Claude started marketing neon signs in Europe and in the early 1920s came to America, where neon's popularity exploded, said Rinaldi.
In the 1930s, neon was everywhere in America. In the beginning of the decade, shops saw the glowing lights as a novelty, though an expensive one, to keep them competitive. They were installed for big corporate chain retailers like car dealers. But by the end of the decade, big businesses had found cheaper alternatives.
At that point, neon became associated with less desirable businesses, Rinaldi said. Think seedy hotels and sex shops.
Despite the connotation, neon continued to be a "powerhouse industry" from the '40s through the '60s, but began a steady decline in the 1970s as even small businesses found cheaper ways to advertise. Some cities came to view the lighting as tacky and overly commercial.
Not many people would know now, but Vancouver was covered in neon until it became vilified. People said the signs were garish and distracted from the city's natural beauty.
"They're outsized, outlandish, and outrageous. They're desecrating our buildings, cluttering our streets, and -- this is the final indignity -- blocking our view of some of the greatest scenery in the world," Vancouver Sun columnist Tom Ardies wrote in 1966, as quoted in a 2011 Sun article.
It wasn't just Vancouver turning off the neon. The Big Apple went from tens of thousands of signs in the '70s to just a few hundred across the five boroughs today, said Rinaldi, author of "New York Neon."

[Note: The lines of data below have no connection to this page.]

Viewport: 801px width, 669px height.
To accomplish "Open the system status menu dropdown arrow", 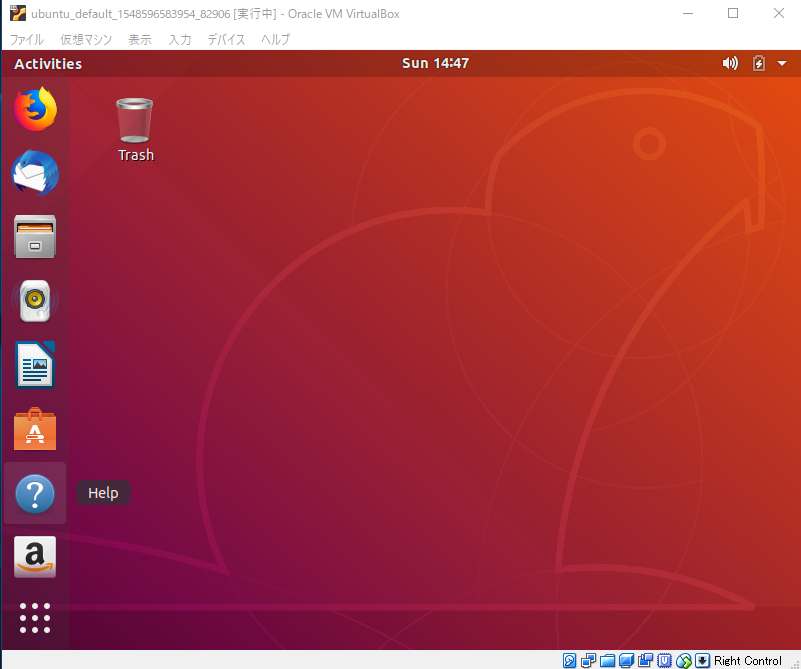I will pos(782,62).
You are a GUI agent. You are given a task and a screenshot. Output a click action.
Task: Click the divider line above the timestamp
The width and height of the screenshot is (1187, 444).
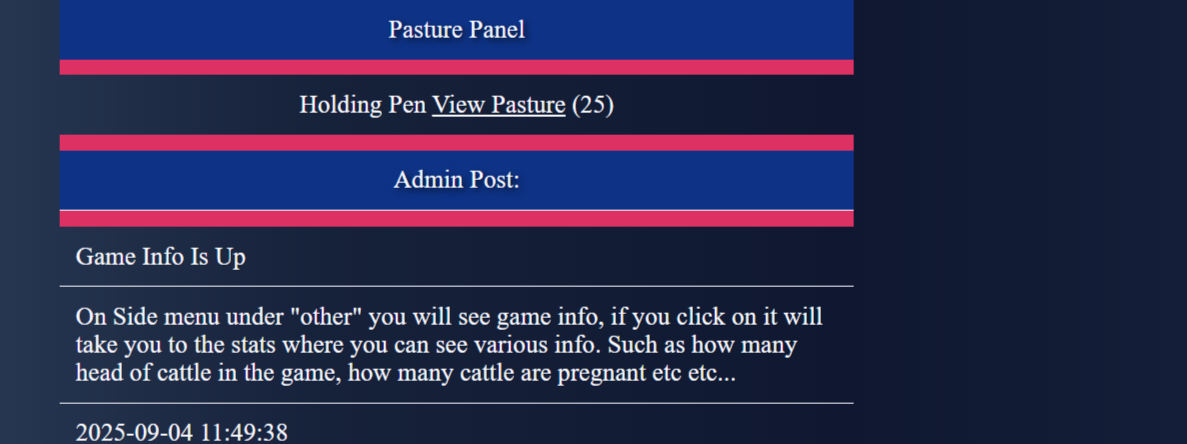pyautogui.click(x=456, y=403)

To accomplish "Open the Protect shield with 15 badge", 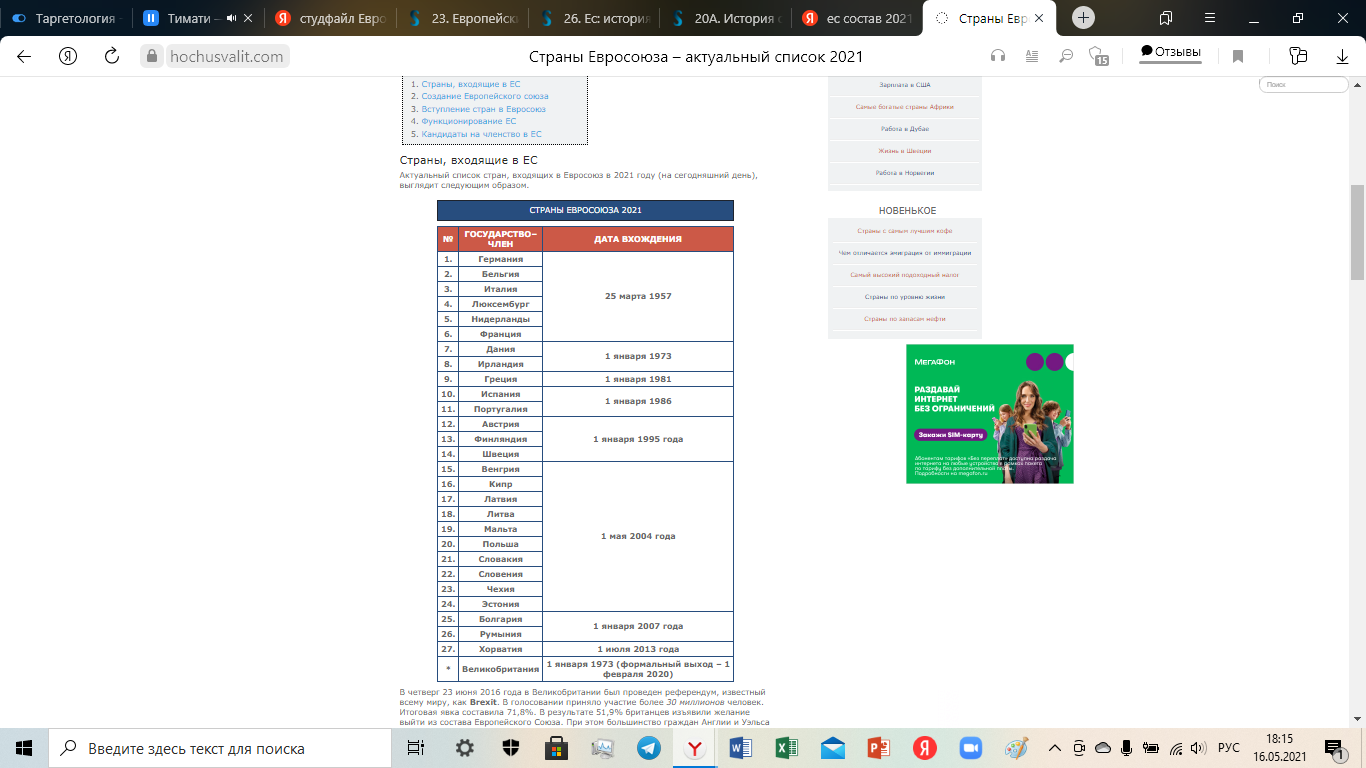I will 1099,56.
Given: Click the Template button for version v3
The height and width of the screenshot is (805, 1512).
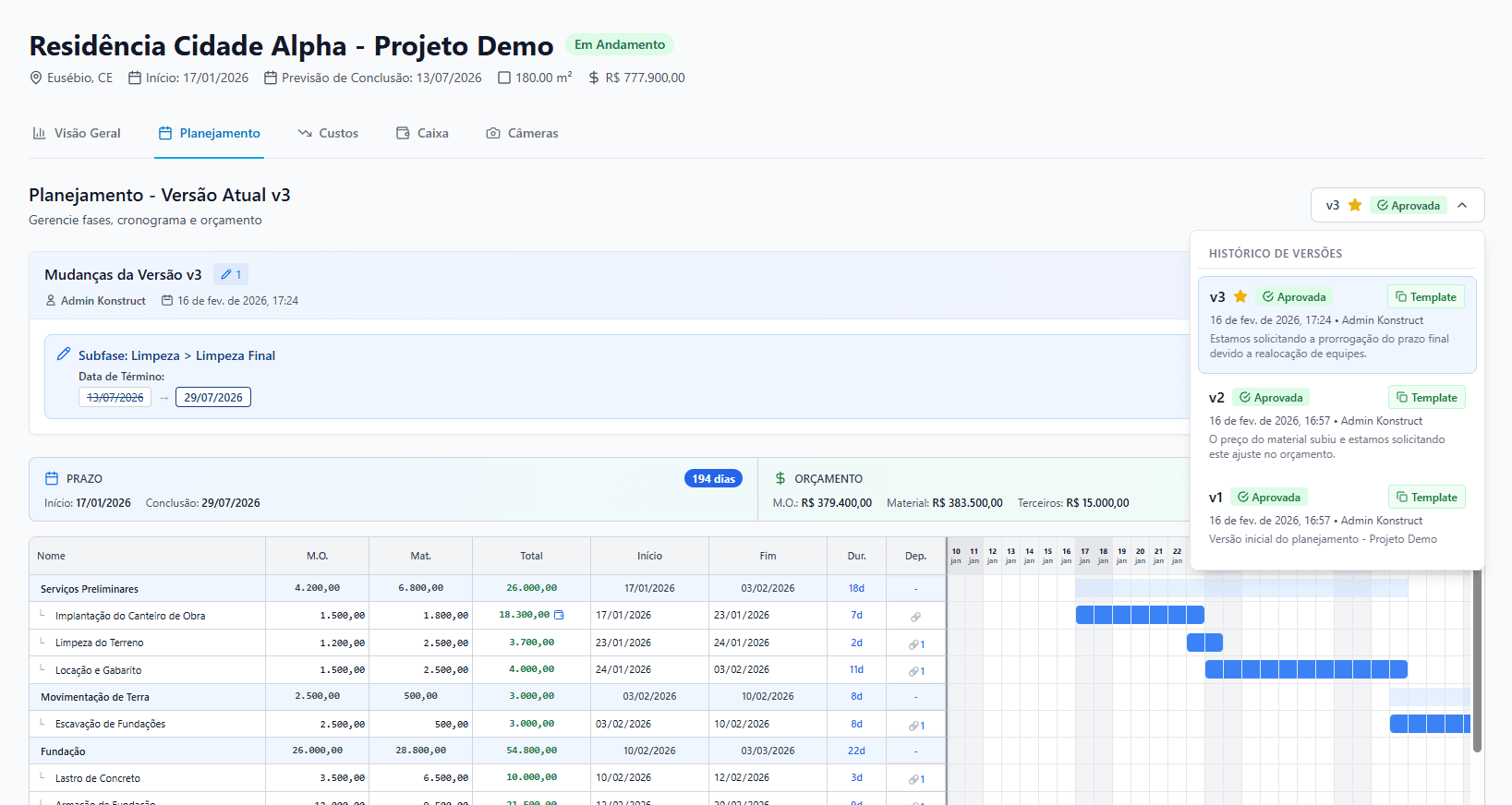Looking at the screenshot, I should click(1425, 297).
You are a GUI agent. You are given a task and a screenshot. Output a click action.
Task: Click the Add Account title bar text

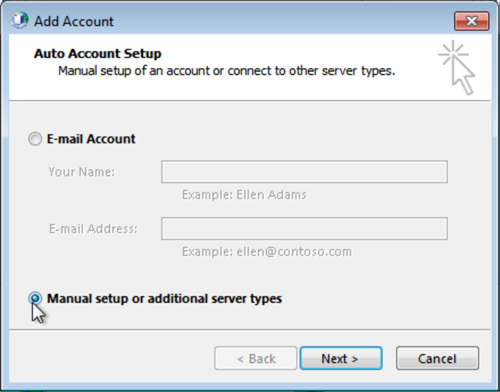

Across the United States, the use of neon signs saw another sharp dip in the late 2000s, according to a survey by trade magazine Signs of the Times. Signs were illuminated by 33% neon and 23% LEDs in 2007, but the tables had turned by 2010. By then LEDs more than doubled the use of neon, 40% to 18%.
In the last few years, even Hong Kong, with its rows of iconic neon-lit streets, has started to turn to LEDs.
Despite its commercial decline, neon has still enjoyed periods of popularity as an art form, experts say.
"It's that color, it's that light," said Kim Koga, an artist who started working with neon in the late '80s, and is now the director of the Neon Art Museum in Los Angeles. "It's kind of magical, even though it's a mixture of a chemistry project and magic."
For Houston native and long-time neon fan Randall Brelsford, the lighting is a message from another time.
"I always loved neon because it was a representation of the future from the people of the past," he said. "There's something that's just so romantic about dark and neon. It can be really sleazy or it can be really romantic. It's a really adaptive light."
Preserving neon and making people aware of it has become the mission of the Neon Art Museum, as well as the other big museum in the U.S., the Neon Museum in Las Vegas. The Los Angeles museum started in the '80s, as signs were coming down around the city. Koga knows the museum can't possibly fit all the neon signs it saves, but collectors and enthusiasts have helped take in some of the larger signs.
"Making people aware of its unique history in America and the value of it has turned things around in L.A.," she said. "There are enough examples that have awakened developers to the value of neon signs on their buildings. Now they want to put a neon sign on their buildings to give it that look."